How many times have you been married? What ended your marriages? If they have never married, ask them why they think that is. (men over 45).
Do you like your job? If you had your dream job, what would it be?
I like men who are givers. I am a giver. What do you consider “giving”? (other than material things and paying for things). Do you enjoy planning, shopping, cooking together, or do you like to be cooked for and served? I would sometimes give by cooking and serving you. Would you sometimes also give by cooking and serving me?
If you could retire and go anywhere, where would you go? Or would you stay here, why? What do you see yourself doing during retirement?
If you had a million dollars right now, what would you do?

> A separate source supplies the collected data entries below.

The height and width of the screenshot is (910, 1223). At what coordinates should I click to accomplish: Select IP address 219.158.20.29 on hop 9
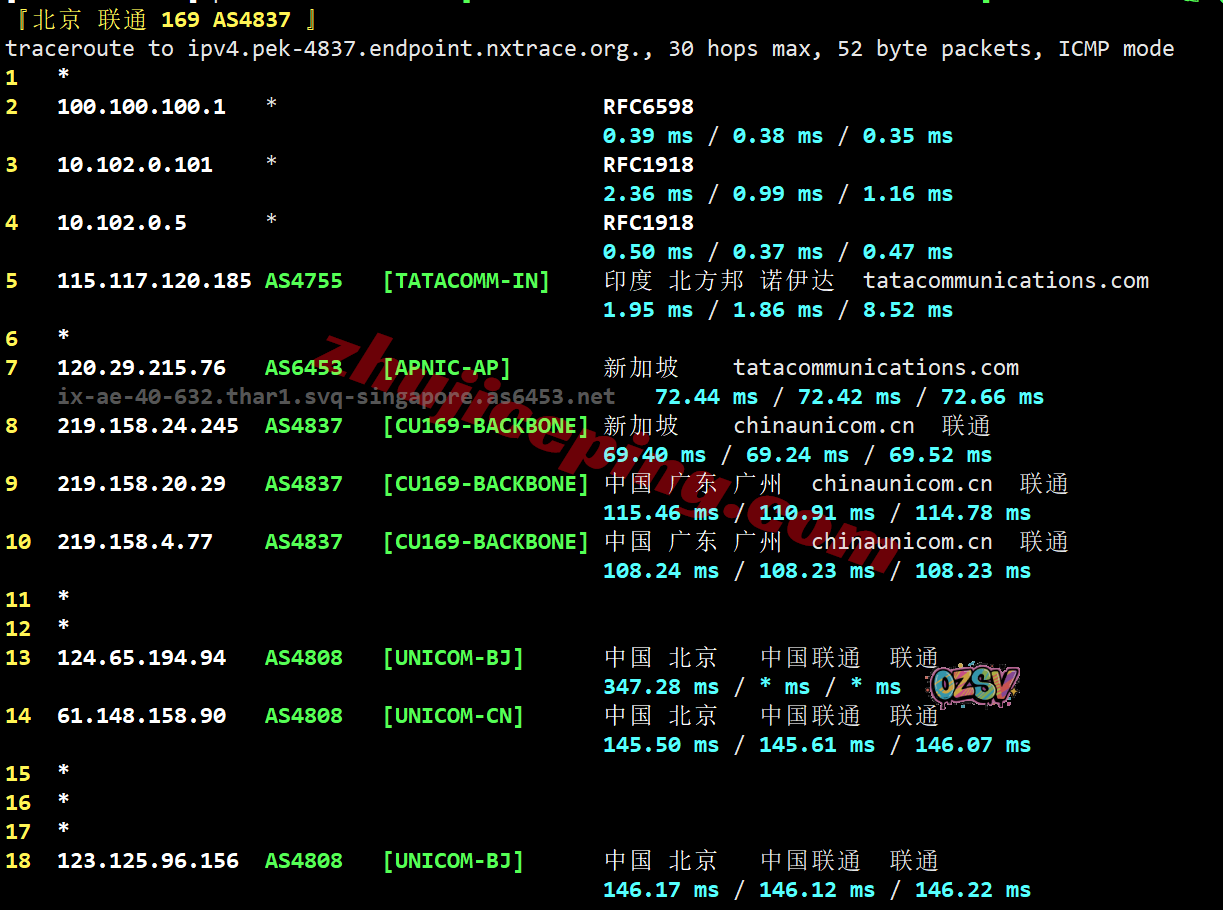[x=141, y=484]
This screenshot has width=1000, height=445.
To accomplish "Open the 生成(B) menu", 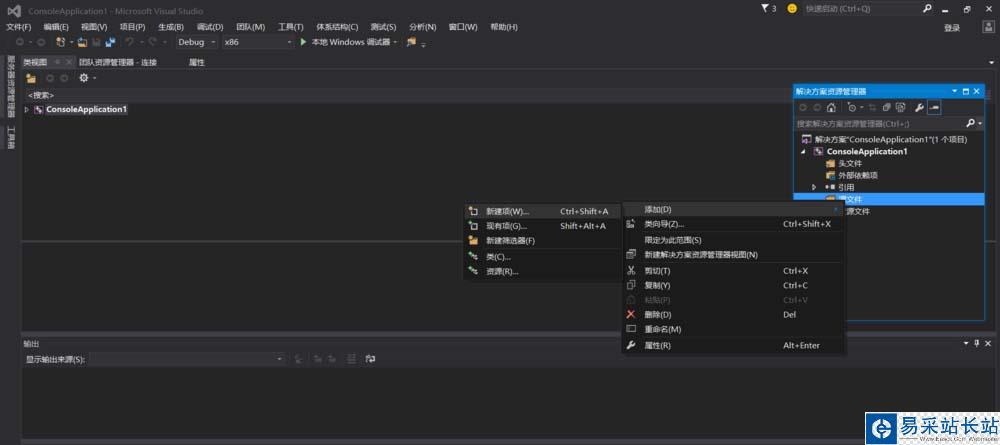I will coord(170,27).
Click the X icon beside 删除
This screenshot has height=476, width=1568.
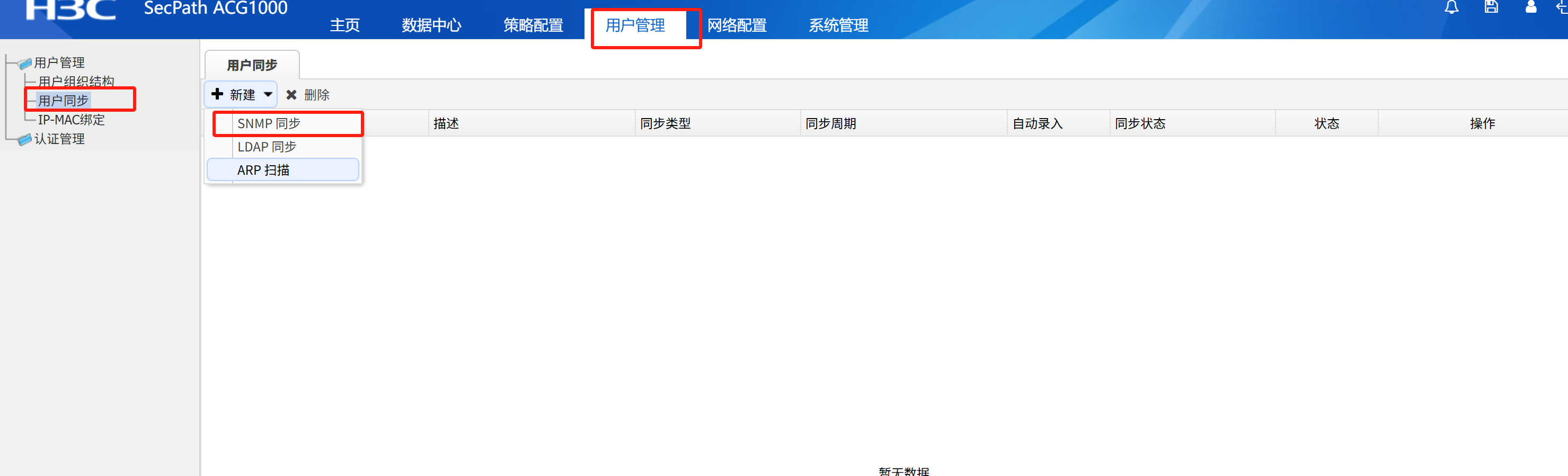pyautogui.click(x=291, y=95)
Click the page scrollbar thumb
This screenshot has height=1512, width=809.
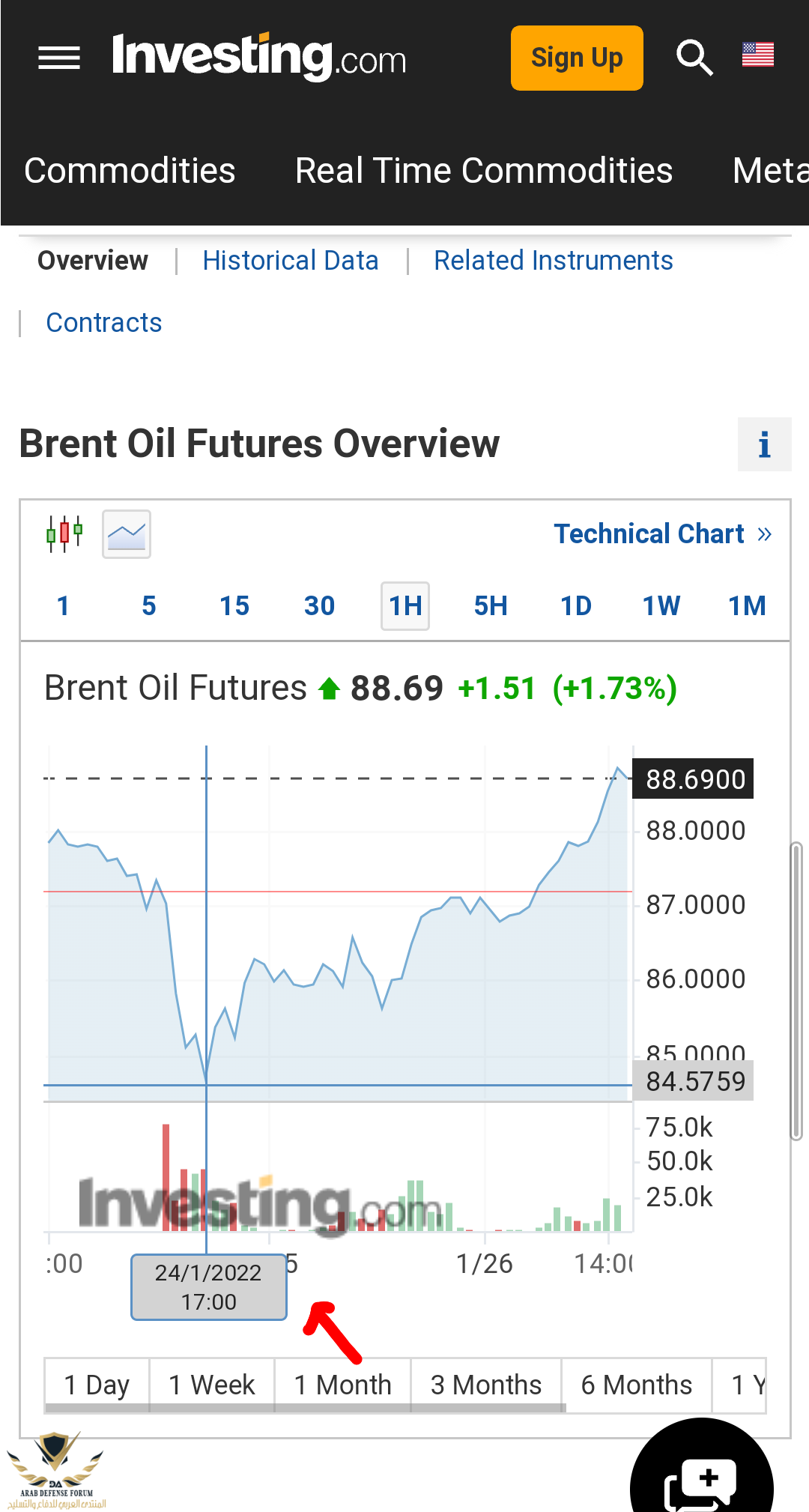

What you won’t necessarily discover in the first 2 dates:
-If the man has a temper; has anger issues; is easily angered; perceives things/happenings/words negatively; (picks fights); seems to thrive on turmoil, problems;
-What the man is like outside of his comfort zone: is like on “vacations”, in places other than in his home and his town;
-You will discover a true control freak when you move into his space. That is his space, his comfort zone. Older men have pronounced comfort zones and are often set in their ways, especially if they have never married.

What to do in the first months:
-go someplace big and open and look at the moon, stars, or full moon…or a sunset….is he able to see, feel, experience it with you, sit still? Is he happy here, peaceful, able to “drink it all in”?
-go on a “vacation” together; does he “do the beach” well? (or the mountains, etc.); Not a golf, tennis, or fishing vacation unless you do those things also. Does he snore every night? Is he a morning person? Does he seem lost on a vacation? Does he need you to plan everything and execute everything? Does he “initiate”? Does he know “what to do with a woman” on a vacation?
So, we really can learn a lot in the first few dates with a man if we date smart, and if the man is honest and acts himself. Asking intelligent, interesting, guided questions will at least reveal if a man is interesting, can think and speak on his feet, is fun, and is open to being questioned. If he answers your questions and has none of his own, be wary. You may be able to spot control and negativity, but maybe not, if the man works hard to hide all that for now. You can at least start to get a feel for if a man will be fun, interesting, encouraging, respectful, loving, and kind.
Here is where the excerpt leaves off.